**Exercise aim**
Every line in the data below that has the word "computer" should be returned.

**Recorded data**
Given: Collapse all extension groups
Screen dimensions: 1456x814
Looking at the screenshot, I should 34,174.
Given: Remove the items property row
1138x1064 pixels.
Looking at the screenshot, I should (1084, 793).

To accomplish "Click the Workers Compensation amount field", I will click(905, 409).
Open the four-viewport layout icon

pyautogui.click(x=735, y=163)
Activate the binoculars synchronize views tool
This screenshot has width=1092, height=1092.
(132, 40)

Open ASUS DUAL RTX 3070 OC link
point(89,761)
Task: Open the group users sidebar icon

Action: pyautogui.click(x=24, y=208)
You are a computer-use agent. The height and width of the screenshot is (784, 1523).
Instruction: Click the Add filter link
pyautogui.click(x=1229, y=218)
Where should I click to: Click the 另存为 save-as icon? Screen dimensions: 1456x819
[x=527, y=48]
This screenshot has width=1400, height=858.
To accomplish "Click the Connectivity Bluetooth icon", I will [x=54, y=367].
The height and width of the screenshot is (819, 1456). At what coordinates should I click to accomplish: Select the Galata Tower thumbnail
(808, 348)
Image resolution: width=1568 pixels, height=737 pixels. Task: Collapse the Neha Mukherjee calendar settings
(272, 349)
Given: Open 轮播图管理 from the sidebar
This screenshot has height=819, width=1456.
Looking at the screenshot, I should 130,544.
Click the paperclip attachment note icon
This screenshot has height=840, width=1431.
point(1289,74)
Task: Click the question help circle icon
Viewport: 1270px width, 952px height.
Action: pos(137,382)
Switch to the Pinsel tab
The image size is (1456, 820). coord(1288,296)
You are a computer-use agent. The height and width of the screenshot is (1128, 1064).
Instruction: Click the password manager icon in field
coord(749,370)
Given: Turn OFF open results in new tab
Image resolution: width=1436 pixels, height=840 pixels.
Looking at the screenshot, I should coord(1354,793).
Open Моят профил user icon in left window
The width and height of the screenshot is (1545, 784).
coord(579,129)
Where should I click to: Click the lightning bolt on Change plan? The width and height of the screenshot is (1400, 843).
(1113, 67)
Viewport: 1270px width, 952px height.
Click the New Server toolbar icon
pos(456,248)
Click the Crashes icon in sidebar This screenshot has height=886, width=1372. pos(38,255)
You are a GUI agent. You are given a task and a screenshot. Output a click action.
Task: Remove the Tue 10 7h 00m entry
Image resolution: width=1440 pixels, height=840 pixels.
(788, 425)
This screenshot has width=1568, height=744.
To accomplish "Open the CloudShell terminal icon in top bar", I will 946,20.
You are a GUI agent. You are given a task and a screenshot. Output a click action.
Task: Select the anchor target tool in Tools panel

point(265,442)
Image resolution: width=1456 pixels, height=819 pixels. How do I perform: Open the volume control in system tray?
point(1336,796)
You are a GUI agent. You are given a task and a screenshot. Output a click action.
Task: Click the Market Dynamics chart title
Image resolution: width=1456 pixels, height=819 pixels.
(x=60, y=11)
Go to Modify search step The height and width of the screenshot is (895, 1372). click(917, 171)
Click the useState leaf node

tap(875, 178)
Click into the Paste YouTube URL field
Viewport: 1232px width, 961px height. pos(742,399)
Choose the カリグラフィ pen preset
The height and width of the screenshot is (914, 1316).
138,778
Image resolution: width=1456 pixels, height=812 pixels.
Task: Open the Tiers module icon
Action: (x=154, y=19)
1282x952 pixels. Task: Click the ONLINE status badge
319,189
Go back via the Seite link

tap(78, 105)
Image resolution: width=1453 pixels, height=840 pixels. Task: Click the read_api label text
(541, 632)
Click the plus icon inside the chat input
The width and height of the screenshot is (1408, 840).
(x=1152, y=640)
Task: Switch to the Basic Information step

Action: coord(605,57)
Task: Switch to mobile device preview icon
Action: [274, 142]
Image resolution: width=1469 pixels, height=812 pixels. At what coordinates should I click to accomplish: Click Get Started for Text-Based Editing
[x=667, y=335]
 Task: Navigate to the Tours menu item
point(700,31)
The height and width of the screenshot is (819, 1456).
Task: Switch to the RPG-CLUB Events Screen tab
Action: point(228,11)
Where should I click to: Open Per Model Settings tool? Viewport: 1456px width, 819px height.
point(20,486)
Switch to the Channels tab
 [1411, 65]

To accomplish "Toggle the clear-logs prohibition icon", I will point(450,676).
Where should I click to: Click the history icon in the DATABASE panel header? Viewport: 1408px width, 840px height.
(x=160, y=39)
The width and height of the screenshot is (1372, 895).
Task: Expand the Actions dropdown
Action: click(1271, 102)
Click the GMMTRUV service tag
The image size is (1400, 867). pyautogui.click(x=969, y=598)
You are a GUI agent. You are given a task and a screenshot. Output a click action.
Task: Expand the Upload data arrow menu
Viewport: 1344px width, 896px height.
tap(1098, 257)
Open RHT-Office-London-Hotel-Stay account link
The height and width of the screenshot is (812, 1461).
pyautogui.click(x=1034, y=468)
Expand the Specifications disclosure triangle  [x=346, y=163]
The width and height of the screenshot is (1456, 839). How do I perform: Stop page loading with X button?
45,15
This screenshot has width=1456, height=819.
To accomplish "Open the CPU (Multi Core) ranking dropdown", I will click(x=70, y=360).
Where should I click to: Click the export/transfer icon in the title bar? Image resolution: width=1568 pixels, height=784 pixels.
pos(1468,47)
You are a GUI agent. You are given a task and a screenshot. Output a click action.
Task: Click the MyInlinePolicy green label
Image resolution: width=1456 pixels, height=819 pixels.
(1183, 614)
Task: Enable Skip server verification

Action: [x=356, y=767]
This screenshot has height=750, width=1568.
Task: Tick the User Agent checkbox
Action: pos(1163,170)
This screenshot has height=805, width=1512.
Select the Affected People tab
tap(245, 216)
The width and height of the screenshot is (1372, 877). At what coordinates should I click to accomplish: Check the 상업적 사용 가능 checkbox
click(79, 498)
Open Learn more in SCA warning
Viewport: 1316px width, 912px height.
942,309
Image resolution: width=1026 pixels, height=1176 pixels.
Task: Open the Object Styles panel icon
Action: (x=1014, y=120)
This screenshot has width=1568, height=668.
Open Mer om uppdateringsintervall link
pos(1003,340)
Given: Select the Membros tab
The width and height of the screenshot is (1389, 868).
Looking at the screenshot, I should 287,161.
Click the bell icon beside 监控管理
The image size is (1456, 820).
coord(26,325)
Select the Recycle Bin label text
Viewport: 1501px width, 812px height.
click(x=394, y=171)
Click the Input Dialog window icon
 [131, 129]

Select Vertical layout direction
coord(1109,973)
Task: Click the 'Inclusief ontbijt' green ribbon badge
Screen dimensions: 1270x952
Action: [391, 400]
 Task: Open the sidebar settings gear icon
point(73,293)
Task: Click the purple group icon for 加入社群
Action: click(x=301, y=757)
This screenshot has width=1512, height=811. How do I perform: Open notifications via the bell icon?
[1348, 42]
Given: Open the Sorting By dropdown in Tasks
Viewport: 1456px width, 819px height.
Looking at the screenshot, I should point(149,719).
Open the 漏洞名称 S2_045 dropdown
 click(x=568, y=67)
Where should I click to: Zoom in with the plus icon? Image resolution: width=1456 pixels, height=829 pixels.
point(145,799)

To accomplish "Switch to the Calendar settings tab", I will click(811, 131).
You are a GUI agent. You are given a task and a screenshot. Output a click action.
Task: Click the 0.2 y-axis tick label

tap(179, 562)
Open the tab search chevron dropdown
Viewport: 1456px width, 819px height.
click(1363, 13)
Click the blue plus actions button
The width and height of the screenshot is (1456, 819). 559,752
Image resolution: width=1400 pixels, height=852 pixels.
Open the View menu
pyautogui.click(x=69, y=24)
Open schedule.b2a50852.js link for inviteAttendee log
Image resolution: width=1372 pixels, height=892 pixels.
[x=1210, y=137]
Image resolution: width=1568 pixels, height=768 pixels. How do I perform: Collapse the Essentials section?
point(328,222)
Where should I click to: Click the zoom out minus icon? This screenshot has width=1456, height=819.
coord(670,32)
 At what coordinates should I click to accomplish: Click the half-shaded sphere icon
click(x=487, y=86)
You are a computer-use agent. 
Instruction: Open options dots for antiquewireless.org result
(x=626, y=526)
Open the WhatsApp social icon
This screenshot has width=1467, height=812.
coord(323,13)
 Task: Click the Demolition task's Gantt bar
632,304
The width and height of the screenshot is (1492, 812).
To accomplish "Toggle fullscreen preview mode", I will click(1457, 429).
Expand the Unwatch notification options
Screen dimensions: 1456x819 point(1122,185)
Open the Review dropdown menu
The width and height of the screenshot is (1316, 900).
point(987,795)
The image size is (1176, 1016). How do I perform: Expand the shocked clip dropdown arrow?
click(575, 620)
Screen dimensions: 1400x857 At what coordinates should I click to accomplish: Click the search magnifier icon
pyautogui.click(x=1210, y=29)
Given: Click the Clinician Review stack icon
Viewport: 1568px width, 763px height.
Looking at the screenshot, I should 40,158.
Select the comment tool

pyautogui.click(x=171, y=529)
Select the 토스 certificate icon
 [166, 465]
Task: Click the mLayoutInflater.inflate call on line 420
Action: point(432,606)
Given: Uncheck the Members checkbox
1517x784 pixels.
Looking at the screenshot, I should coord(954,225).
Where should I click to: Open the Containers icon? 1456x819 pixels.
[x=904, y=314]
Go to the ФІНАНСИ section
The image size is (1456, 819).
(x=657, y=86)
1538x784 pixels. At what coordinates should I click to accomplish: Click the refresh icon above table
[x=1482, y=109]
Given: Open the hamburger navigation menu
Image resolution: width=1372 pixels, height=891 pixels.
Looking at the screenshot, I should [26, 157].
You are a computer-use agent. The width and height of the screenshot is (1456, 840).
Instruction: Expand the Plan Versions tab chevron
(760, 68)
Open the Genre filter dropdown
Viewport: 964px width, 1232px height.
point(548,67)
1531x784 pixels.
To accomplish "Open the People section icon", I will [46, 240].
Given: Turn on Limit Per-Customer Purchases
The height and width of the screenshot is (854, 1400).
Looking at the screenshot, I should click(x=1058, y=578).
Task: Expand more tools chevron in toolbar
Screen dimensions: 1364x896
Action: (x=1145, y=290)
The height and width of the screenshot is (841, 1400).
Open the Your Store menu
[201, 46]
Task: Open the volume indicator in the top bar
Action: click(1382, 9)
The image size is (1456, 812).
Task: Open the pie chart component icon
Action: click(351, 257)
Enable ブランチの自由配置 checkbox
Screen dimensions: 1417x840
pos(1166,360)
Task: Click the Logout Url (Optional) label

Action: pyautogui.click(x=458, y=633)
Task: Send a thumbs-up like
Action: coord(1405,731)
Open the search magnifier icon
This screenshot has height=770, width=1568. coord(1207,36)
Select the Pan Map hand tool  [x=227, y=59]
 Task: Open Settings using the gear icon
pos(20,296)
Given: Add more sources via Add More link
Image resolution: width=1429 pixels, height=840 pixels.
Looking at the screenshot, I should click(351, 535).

**Output below**
You are a computer-use agent. The height and width of the screenshot is (784, 1523).
You are a computer-use agent. The height and width of the screenshot is (1128, 1064).
You are a computer-use agent. 
You are a computer-use agent. The width and height of the screenshot is (1456, 840).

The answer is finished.